Terminology is important if it conveys concepts and is therefore educationally meaningful—a point that has been made clear with regard to the inappropriate use of the word ‘prokaryote’ (Pace, 2006). Propagating misused terms is akin to ‘gene rot’ for gene misannotations, and therefore needs reckoning. This was discussed at the Workshop on Cold Adaptations of Aquatic Microorganisms, The Max Planck Institute for Marine Microbiology, Bremen, Germany, 2003, leading to terminology proposed for psychrophiles described by Feller and Gerday (2003). Based on the microbial ecology terms derived from Shelford’s law of tolerance, ‘steno-’ and ‘eury-’ describe a narrow or wide tolerance to an environmental determinant, respectively (Atlas and Bartha, 1998), and the terms ‘eurypsychrophile’ and ‘stenopsychrophile’ have been used (for example, Bakermans and Nealson, 2004; Cavicchioli and Siddiqui, 2004; Cavicchioli, 2006). Because these are accepted ecological terms, and the concept of a psychrophile needs to take into account the environmental setting, these terms have some value. However, it is likely that there is a continuum in the temperature range that microbial life has adapted to, and hence employing terms to subdivide psychrophiles is of questionable value.
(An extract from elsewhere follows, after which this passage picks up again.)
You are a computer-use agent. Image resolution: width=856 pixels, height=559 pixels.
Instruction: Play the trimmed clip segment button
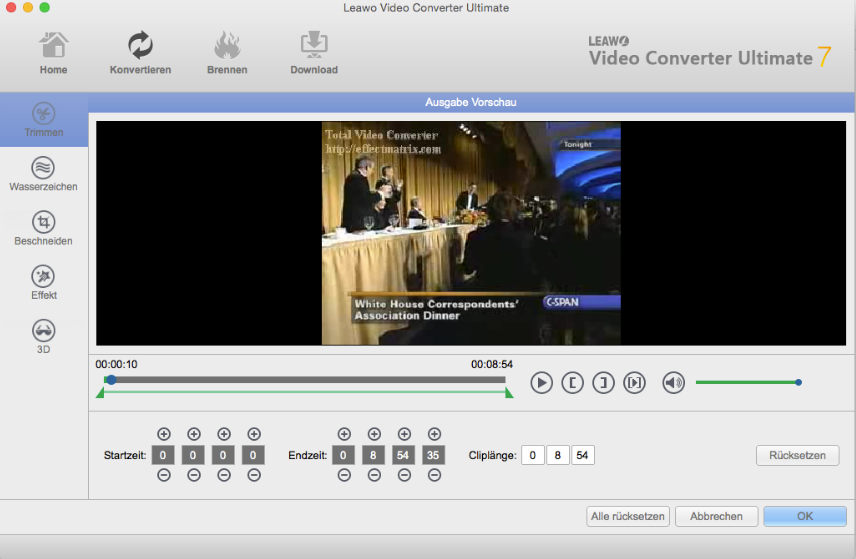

Above all, temperature-dependent assessments of growth rates provide misconceptions about how well adapted microorganisms are to their native cold habitats. I therefore suggest that the singular term ‘psychrophile’ is both appropriate and sufficient for describing microbes indigenous to cold environments. This contrasts with the terms ‘psychrotolerant’, ‘psychrotroph’ and ‘facultative psychrophile’ that defy logic.